Per-issue methodology · Issue I · Code Uniformity · Q2 2026v0.1.0Frozen 2026-05-08Yash Datta · saucam

How we
measured.

The pre-registered measurement plan for Code Uniformity · Q2 2026. Locked at v0.1.0 on 2026-05-08, before any sampling. Six hypotheses, eight measurement axes, the stratified sample design, and the statistical handling that turned 12,254 functions across 48 public OSS repositories into the published findings. The publication’s editorial charter is upstream of this document.

version
0.1.0
frozen
2026-05-08 · before any sampling or measurement
authors
Yash Datta · saucam
license
CC BY 4.0 (this document) · see agent-uniformity for code license (MIT)
01

What this report measures

The structural impact of AI authorship on production code. Specifically: when AI agents (Claude Code, Cursor, Aider, etc.) author code that ends up merged into public repositories, how does that code differ from human-written code in the same repo, across the same language, and across languages?

The report is descriptive empirical, not prescriptive.
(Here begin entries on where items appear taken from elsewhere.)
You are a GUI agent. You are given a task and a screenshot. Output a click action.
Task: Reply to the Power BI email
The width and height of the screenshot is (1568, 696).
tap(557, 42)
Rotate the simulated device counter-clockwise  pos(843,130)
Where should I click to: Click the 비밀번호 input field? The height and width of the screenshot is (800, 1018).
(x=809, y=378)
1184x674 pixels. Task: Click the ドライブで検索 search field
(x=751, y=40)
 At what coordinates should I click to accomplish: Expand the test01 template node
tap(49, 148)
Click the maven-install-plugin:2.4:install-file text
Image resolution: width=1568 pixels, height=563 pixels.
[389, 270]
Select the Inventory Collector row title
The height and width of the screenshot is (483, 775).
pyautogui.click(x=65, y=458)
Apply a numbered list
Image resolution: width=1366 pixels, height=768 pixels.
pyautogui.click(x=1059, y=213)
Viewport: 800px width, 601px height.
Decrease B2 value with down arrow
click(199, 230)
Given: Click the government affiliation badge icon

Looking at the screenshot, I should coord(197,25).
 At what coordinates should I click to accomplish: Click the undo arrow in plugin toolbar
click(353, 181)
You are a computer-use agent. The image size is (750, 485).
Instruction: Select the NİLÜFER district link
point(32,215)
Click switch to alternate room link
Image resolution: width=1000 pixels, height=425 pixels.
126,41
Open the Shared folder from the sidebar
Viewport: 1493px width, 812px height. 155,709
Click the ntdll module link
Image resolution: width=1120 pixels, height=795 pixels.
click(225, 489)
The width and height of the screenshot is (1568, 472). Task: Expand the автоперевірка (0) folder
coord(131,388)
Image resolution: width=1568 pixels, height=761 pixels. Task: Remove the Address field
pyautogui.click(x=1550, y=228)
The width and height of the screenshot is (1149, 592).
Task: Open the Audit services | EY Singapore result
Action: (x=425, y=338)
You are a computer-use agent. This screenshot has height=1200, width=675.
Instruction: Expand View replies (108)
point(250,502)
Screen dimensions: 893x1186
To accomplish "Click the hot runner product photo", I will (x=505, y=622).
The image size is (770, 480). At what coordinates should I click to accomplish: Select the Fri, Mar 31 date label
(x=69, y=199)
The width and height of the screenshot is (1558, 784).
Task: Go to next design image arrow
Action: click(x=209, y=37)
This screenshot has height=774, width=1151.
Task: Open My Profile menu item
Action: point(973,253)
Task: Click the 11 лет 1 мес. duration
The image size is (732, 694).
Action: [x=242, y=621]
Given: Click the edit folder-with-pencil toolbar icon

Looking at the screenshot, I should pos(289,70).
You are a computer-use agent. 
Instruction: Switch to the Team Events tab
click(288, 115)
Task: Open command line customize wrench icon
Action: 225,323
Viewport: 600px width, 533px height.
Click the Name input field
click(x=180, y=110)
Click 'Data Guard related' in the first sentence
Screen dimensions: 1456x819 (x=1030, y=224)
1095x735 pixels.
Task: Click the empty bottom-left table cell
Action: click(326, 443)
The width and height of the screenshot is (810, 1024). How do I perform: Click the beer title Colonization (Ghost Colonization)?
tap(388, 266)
We measure observed properties; we do not claim AI code is “better” or “worse” without an explicit quality proxy attached.

02

The wedge

Most takes about AI-generated code are speculative or anecdotal. We measure what AI authorship does to the code that humans (and other agents) read, debug, and modify next month: uniformity, repetition, cohesion, isolation, naming consistency, complexity. These are the levers of downstream readability and maintenance cost.

03

Pre-registered hypotheses

Locked at methodology-freeze time, before sampling. We will report results whether or not these hold.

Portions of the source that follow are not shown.